A good old fashioned flame war

You have to love it when a tech guy and a marketing guy from two competitors get into it.  That it appears, is exactly what is going with Chris Hoff, who make no mistake about it, works for Crossbeam Systems and Alex Neihaus, from Astaro.  It seems some nerves have been touched and now it is personal.  Chris's original post was about Astaro's new VM appliance (something we have been doing for months with our SG Free).  I think Chris was trying to get the point across that there is vitalization and then there is VMWare and there is a scalability difference.  The point was it may be fine for SMB type markets, but it would not fly in the enterprise or carrier class world. Well, it seems this got Alex's  goat a bit and he responded with a rather personal attack on Chris.  Chris then in turn responded to Alex with a post, that I have to admit, had me chuckling quite a bit. My favorite is this one:

"Also, this ain't my first ride on a tuna boat, pal.  While I haven't had the privilege of peddling FTP software for a living, I know a thing or two about security -- designing, deploying, managing and using it.  As I mentioned in the comments I sent you, everyone's a dog on the Internet, Alex, and you're pissing on the wrong hydrant."

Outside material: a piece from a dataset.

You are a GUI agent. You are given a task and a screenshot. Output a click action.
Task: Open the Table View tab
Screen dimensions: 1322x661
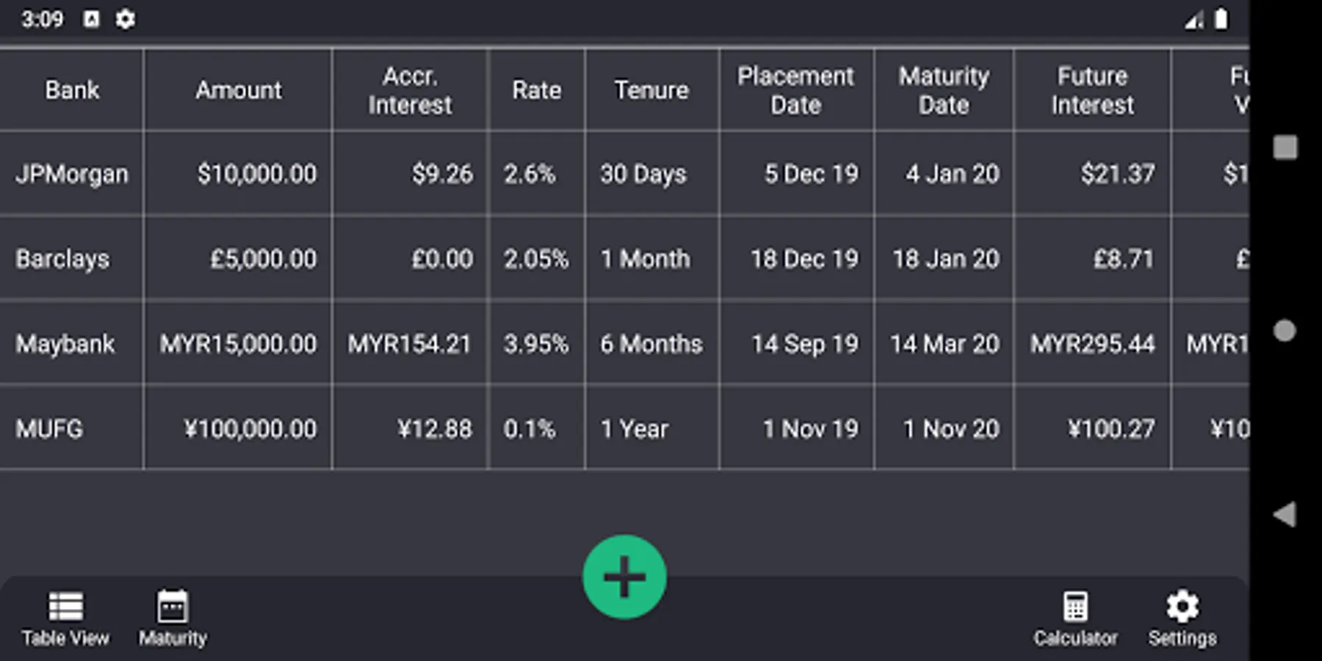click(x=65, y=618)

All kidding and personal flames aside, I think this "debate" raises some great questions that we have grappled with here for a long time.  Like Astaro, we have explored and released products in a VMWare appliance.  Our experience with our free Strata Guard IPS, is that this kicked downloads up into a higher gear.  However, I don't know if it would fly in the enterprise or even the MSSP market. I have questions about running security applications in a shared environment.  Also, like Astaro, we have resisted the movement towards an ASIC solution and use standard, off the shelf hardware.  We think recent improvements in the CPU and buses on these systems will yield great results.  However, selling one security application on a box is different than a UTM device.  UTM's can eat up CPU cycles pretty quickly.  Again like Astaro, we use a fair bit of open source components for OS and database and such, however, I think we probably have a little bit more of our our own IP in our suite.  On the other hand, Chris is I think right about what the high end market wants and his questions around how do you position a VMWare appliance in an enterprise network and what type of platform this would need are valid questions, that need to be answered before we would take this approach as a serious contender for anything but smaller networks.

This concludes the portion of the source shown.